Staleness is based on normalized public input, not on noisy micro-changes.
The system is intended to refresh for meaningful changes such as:
- featured work changes
- milestone changes
- era changes
- meaningful activity changes
- materially changed public profile data
It should not refresh just because of tiny download increments or ordering noise.

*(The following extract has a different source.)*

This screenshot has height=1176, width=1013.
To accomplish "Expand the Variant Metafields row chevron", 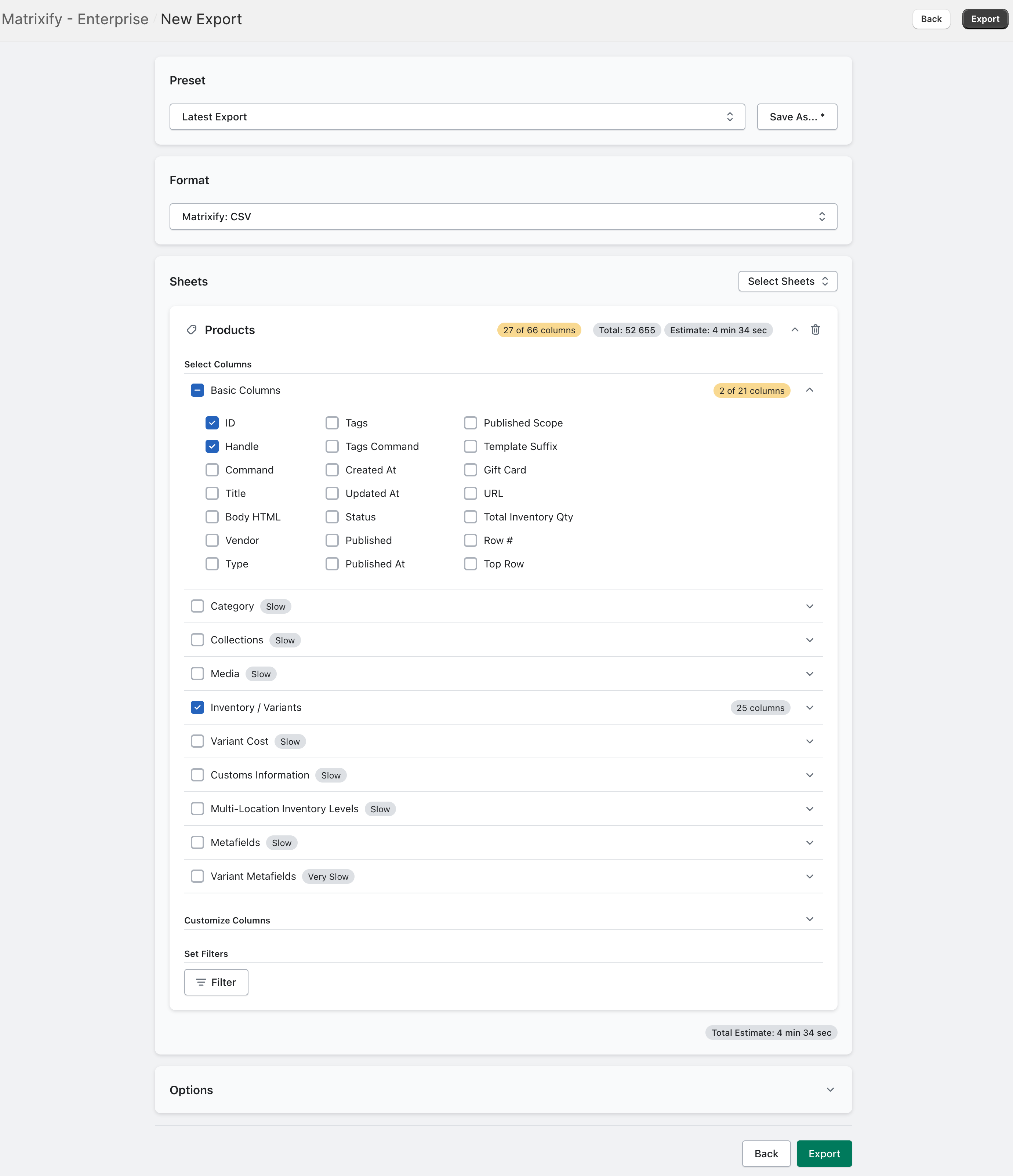I will click(809, 876).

## Public and Creator API Routes
### Public
- `GET /api/profile/{username}/ai-biography`
### Creator-facing
- `GET /api/creator/profile/ai-biography`
- `POST /api/creator/profile/ai-biography/generate`
- `POST /api/creator/profile/ai-biography/regenerate`
- `PATCH /api/creator/profile/ai-biography`
- `POST /api/creator/profile/ai-biography/hide`
- `POST /api/creator/profile/ai-biography/show`
### Admin cPad
- `GET /cp/ai-biography`
- `POST /cp/ai-biography/users/{user}/rebuild`
- `POST /cp/ai-biography/records/{biography}/approve`
- `POST /cp/ai-biography/records/{biography}/flag`
- `POST /cp/ai-biography/records/{biography}/hide`
- `POST /cp/ai-biography/records/{biography}/show`
## What the Public API Returns
The public endpoint returns stored biography data only.

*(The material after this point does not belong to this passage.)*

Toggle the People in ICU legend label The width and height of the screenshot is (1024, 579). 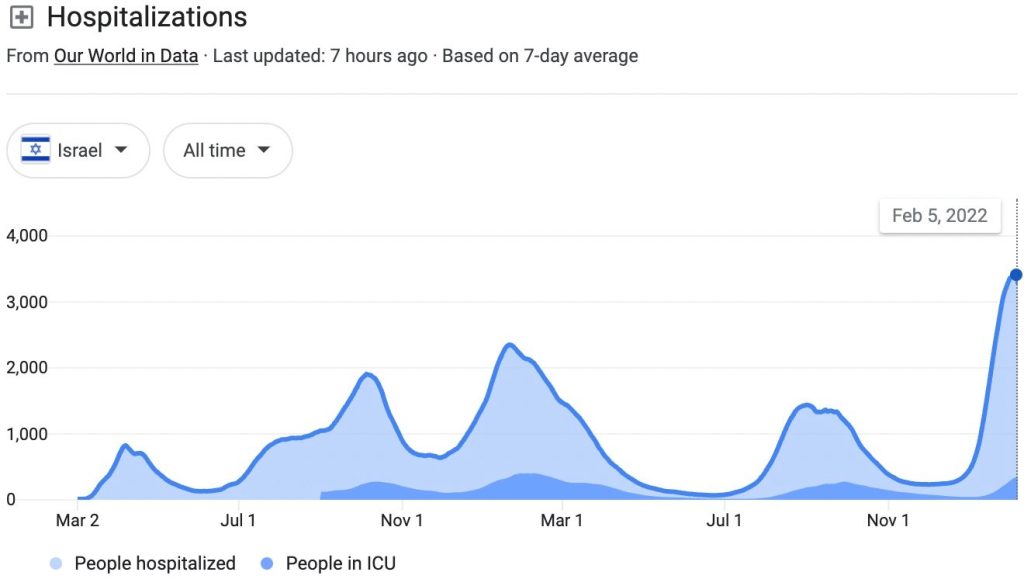pyautogui.click(x=340, y=564)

If there is no visible biography, it returns null data.
Typical public payload shape:
```json
{
"data": {
"text": "...",
"is_visible": true,
"is_user_edited": false,
"generated_at": "2026-04-14T20:00:00Z",
"status": "generated"
}
}
```
## What the Creator Status API Returns
The creator-facing status endpoint returns more metadata than the public API.
It can include:
- has biography
- hidden state
- user-edited state
- needs-review state
- prompt version
- input quality tier
- generation reason
- generated time
- last attempt time
- last error code
- last error reason
## Practical Example
A typical successful flow looks like this:
1. creator has enough public signal
2. system classifies the profile as `rich`
3. prompt version `v1.1` is used
4. provider generates a biography
5. validator accepts the text
6. result is stored as `generated`
7. public profile can now show it
A sparse creator may instead:
1. fail the minimum threshold check
2. get suppressed with `suppressed_low_signal`
3. not receive a generated biography until more public signal exists
## Summary
AI Biography is a constrained, public-data-only generation pipeline with:
- versioned prompts
- stricter validation
- one controlled retry
- sparse-profile suppression
- safe user-edited protection
- admin inspection and validation tools
- clear public and creator-facing visibility rules
The main goal is not more AI. The goal is more trustworthy profile text.